Required task:
Format the lines below as a JSON list of strings, one string per line, leaving out blank lines.

Dataset records:

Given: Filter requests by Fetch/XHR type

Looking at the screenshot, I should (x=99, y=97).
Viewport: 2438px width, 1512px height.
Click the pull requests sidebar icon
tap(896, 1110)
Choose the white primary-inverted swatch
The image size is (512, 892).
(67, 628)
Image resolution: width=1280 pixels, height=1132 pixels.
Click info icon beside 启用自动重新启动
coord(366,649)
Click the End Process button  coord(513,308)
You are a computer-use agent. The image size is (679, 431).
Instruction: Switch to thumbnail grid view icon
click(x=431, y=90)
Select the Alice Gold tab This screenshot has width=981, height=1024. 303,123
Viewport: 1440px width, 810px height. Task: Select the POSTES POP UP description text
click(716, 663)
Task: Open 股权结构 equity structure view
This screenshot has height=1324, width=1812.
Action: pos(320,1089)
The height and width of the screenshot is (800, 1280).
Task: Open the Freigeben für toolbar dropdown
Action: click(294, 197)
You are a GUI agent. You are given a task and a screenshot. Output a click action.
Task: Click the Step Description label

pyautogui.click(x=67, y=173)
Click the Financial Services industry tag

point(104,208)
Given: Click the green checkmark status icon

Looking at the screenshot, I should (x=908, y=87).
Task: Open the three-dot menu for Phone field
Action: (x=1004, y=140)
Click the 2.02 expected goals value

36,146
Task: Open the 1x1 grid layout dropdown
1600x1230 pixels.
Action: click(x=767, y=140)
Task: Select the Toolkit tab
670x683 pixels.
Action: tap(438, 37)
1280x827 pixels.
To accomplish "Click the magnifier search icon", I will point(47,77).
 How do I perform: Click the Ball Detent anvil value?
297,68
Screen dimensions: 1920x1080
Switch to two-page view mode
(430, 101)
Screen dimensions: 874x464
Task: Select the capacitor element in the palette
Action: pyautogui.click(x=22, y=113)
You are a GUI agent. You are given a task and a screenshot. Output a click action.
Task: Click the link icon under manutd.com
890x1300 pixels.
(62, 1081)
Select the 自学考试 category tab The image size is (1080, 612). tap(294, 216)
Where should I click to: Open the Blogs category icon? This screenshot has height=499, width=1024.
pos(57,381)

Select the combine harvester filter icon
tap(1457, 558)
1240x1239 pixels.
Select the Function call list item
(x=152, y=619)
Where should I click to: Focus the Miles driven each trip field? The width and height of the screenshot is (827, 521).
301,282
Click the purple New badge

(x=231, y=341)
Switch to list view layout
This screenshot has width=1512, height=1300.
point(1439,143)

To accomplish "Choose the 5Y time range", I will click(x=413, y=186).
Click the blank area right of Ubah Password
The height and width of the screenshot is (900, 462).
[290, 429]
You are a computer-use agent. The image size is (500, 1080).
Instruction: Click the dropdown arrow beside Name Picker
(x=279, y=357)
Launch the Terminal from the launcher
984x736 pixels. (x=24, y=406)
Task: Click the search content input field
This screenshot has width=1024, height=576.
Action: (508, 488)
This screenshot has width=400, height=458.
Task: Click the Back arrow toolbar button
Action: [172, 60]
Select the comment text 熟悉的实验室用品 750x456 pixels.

Completed task:
[
  "Given: Filter requests by Fetch/XHR type",
  "Looking at the screenshot, I should (x=99, y=97).",
  "Viewport: 2438px width, 1512px height.",
  "Click the pull requests sidebar icon",
  "tap(896, 1110)",
  "Choose the white primary-inverted swatch",
  "The image size is (512, 892).",
  "(67, 628)",
  "Image resolution: width=1280 pixels, height=1132 pixels.",
  "Click info icon beside 启用自动重新启动",
  "coord(366,649)",
  "Click the End Process button  coord(513,308)",
  "You are a computer-use agent. The image size is (679, 431).",
  "Instruction: Switch to thumbnail grid view icon",
  "click(x=431, y=90)",
  "Select the Alice Gold tab This screenshot has width=981, height=1024. 303,123",
  "Viewport: 1440px width, 810px height. Task: Select the POSTES POP UP description text",
  "click(716, 663)",
  "Task: Open 股权结构 equity structure view",
  "This screenshot has height=1324, width=1812.",
  "Action: pos(320,1089)",
  "The height and width of the screenshot is (800, 1280).",
  "Task: Open the Freigeben für toolbar dropdown",
  "Action: click(294, 197)",
  "You are a GUI agent. You are given a task and a screenshot. Output a click action.",
  "Task: Click the Step Description label",
  "pyautogui.click(x=67, y=173)",
  "Click the Financial Services industry tag",
  "point(104,208)",
  "Given: Click the green checkmark status icon",
  "Looking at the screenshot, I should (x=908, y=87).",
  "Task: Open the three-dot menu for Phone field",
  "Action: (x=1004, y=140)",
  "Click the 2.02 expected goals value",
  "36,146",
  "Task: Open the 1x1 grid layout dropdown",
  "1600x1230 pixels.",
  "Action: click(x=767, y=140)",
  "Task: Select the Toolkit tab",
  "670x683 pixels.",
  "Action: tap(438, 37)",
  "1280x827 pixels.",
  "To accomplish \"Click the magnifier search icon\", I will point(47,77).",
  " How do I perform: Click the Ball Detent anvil value?",
  "297,68",
  "Screen dimensions: 1920x1080",
  "Switch to two-page view mode",
  "(430, 101)",
  "Screen dimensions: 874x464",
  "Task: Select the capacitor element in the palette",
  "Action: pyautogui.click(x=22, y=113)",
  "You are a GUI agent. You are given a task and a screenshot. Output a click action.",
  "Task: Click the link icon under manutd.com",
  "890x1300 pixels.",
  "(62, 1081)",
  "Select the 自学考试 category tab The image size is (1080, 612). tap(294, 216)",
  "Where should I click to: Open the Blogs category icon? This screenshot has height=499, width=1024.",
  "pos(57,381)",
  "Select the combine harvester filter icon",
  "tap(1457, 558)",
  "1240x1239 pixels.",
  "Select the Function call list item",
  "(x=152, y=619)",
  "Where should I click to: Focus the Miles driven each trip field? The width and height of the screenshot is (827, 521).",
  "301,282",
  "Click the purple New badge",
  "(x=231, y=341)",
  "Switch to list view layout",
  "This screenshot has width=1512, height=1300.",
  "point(1439,143)",
  "To accomplish \"Choose the 5Y time range\", I will click(x=413, y=186).",
  "Click the blank area right of Ubah Password",
  "The height and width of the screenshot is (900, 462).",
  "[290, 429]",
  "You are a computer-use agent. The image size is (500, 1080).",
  "Instruction: Click the dropdown arrow beside Name Picker",
  "(x=279, y=357)",
  "Launch the Terminal from the launcher",
  "984x736 pixels. (x=24, y=406)",
  "Task: Click the search content input field",
  "This screenshot has width=1024, height=576.",
  "Action: (508, 488)",
  "This screenshot has width=400, height=458.",
  "Task: Click the Back arrow toolbar button",
  "Action: [172, 60]",
  "Select the comment text 熟悉的实验室用品 750x456 pixels."
]